With a very weak premise and legal grounds, the proposal may in fact be instrumental allowing numerous new GMO crops for cultivation in the EU when it claims that Member States would ban GMOs more easily than under current legislation.
Indeed, the Presidency proposal contains numerous problems:
It does not make any mention of the necessity for improving the risk assessment of GMOs, as well as the authorisation procedure, which should be a prerequisite for any discussion on the possibility for Member States to refuse the cultivation of GMOs, as shown by the recent authorisation of a poorly assessed GMO maize (TC 1507 from Pioneer) against the opposition of a record majority of 19 Member States and a 2/3 majority in the European Parliament.

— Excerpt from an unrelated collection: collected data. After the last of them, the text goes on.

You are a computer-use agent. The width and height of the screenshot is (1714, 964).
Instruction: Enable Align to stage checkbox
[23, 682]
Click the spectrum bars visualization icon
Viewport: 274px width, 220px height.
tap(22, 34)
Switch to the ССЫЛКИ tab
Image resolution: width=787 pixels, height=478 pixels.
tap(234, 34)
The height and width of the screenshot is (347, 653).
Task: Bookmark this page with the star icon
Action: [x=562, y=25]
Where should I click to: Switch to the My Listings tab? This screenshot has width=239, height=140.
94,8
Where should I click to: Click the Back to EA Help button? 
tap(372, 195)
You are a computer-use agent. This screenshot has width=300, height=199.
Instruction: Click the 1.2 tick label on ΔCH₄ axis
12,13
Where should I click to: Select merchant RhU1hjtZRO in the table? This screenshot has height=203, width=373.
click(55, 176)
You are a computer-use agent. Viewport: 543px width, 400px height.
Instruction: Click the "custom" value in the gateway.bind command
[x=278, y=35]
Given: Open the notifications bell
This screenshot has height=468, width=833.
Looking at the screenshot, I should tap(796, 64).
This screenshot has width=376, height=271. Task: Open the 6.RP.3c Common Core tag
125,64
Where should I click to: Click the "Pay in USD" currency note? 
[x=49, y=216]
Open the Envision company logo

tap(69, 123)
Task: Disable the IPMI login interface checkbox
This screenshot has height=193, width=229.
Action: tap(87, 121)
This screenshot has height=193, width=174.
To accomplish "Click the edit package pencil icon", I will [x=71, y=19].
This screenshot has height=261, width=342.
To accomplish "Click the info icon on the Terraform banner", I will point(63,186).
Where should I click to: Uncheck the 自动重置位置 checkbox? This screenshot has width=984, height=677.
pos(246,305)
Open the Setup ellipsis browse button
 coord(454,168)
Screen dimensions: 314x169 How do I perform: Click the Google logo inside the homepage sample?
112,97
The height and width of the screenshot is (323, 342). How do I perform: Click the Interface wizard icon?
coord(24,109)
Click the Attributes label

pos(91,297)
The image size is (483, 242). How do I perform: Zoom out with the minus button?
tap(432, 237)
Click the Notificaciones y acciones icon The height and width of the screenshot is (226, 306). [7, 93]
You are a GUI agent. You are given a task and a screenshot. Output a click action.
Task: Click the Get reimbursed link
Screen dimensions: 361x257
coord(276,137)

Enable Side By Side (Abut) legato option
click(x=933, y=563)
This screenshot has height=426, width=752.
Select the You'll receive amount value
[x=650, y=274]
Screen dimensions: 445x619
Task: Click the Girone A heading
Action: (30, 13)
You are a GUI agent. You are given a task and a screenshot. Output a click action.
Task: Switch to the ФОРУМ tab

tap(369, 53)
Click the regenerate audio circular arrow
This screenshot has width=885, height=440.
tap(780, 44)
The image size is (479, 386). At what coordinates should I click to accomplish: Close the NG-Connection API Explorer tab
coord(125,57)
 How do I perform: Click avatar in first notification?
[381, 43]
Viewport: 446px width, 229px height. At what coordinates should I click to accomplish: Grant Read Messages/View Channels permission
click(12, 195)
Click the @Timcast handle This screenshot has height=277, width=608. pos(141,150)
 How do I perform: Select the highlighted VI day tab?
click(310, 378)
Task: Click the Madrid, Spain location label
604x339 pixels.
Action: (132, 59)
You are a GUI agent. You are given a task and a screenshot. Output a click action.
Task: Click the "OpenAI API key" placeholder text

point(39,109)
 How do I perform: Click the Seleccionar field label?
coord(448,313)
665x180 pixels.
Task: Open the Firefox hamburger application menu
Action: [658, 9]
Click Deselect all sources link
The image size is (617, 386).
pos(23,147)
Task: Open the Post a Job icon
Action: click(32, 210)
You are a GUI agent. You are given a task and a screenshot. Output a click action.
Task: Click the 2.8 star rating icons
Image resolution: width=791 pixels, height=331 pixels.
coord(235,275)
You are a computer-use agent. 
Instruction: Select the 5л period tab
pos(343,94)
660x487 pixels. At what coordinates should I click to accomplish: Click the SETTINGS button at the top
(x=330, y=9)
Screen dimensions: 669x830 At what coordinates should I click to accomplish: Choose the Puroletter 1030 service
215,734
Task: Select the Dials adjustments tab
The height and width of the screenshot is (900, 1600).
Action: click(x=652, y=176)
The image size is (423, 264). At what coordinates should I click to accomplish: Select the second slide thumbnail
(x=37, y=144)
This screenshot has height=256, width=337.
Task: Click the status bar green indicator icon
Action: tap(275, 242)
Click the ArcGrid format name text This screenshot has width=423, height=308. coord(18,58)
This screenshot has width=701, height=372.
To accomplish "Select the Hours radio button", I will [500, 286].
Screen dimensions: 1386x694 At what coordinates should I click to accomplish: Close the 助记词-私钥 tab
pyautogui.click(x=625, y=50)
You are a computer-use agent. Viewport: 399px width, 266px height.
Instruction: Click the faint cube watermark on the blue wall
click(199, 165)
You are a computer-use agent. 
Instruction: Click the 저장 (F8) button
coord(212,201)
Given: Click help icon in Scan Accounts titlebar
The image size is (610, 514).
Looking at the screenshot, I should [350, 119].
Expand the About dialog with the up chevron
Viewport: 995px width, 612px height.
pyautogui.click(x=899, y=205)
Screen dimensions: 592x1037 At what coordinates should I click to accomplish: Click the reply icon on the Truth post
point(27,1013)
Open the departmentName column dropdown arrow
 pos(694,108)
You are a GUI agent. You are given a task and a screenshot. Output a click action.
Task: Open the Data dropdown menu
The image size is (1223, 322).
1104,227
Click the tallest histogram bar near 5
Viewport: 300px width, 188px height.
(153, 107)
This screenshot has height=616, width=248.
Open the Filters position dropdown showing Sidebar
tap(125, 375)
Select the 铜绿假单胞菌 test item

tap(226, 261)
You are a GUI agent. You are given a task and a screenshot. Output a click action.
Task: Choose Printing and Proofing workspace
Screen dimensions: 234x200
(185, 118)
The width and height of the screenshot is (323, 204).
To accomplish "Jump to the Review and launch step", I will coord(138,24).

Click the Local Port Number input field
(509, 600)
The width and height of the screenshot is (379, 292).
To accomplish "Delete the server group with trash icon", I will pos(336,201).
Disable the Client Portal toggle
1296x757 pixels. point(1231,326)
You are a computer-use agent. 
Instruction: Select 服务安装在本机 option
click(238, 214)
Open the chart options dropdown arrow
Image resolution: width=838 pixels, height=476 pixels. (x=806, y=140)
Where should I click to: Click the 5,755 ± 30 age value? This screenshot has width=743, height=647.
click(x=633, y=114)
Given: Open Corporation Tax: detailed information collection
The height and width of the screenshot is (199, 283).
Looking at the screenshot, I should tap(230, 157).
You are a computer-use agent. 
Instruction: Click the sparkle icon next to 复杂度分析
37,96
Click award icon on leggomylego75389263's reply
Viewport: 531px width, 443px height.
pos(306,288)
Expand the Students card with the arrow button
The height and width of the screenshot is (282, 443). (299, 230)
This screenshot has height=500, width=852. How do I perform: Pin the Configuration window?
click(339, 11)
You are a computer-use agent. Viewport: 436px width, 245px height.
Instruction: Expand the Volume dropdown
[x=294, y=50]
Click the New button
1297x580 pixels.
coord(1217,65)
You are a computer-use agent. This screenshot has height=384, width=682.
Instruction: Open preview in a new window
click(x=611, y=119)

It allows for exorbitant power to be given to the biotechnology industry as governments that wish to ban the cultivation of a GMO on their territory will be obliged to negotiate it with the applying company.
Only when the company does not agree to the demand to ban the GMO on the territory of a Member State, the Member State may adopt measures to ban a GMO, provided that such measures do not conflict with the conclusions of the risk assessment of the GMO, i.e. are not scientifically based, but relate to issues such as town and country planning, land use, socioeconomic impacts, etc. These reasons a Member State may use in justifying its decision to ban a GMO would have no legal weight in commercial business agreements coming before the WTO or even EU laws.
The major questions around cross-border contamination and cross-border responsibility in case of genetic pollution are not referred to in this proposal. If GMOs are authorised on a wider scale, no Member State would be exempt from genetic contamination.
The whole proposal seems to stem from a plot from the Commission to unblock the EU deadlock on GMO crops, which would allow more cultivation of GMO crops. It is not surprising that the proposal shows up each time a new authorisation is granted by the Commission. It was first introduced when the Commission allowed the Amflora potato (now forbidden by a decision from the European Court of Justice), and it is coming again now when the Commission is ready to allow GMO maize 1507.
Environment Ministers can still reject this proposal at their environment council on the 12th of June. Failing to do so would make them responsible for the invasion of GMO crops in the EU and the end of a GMO-free Europe. The Greens are calling on all Environment Ministers to stop this proposal when the EU is still relatively spared from GMO crops.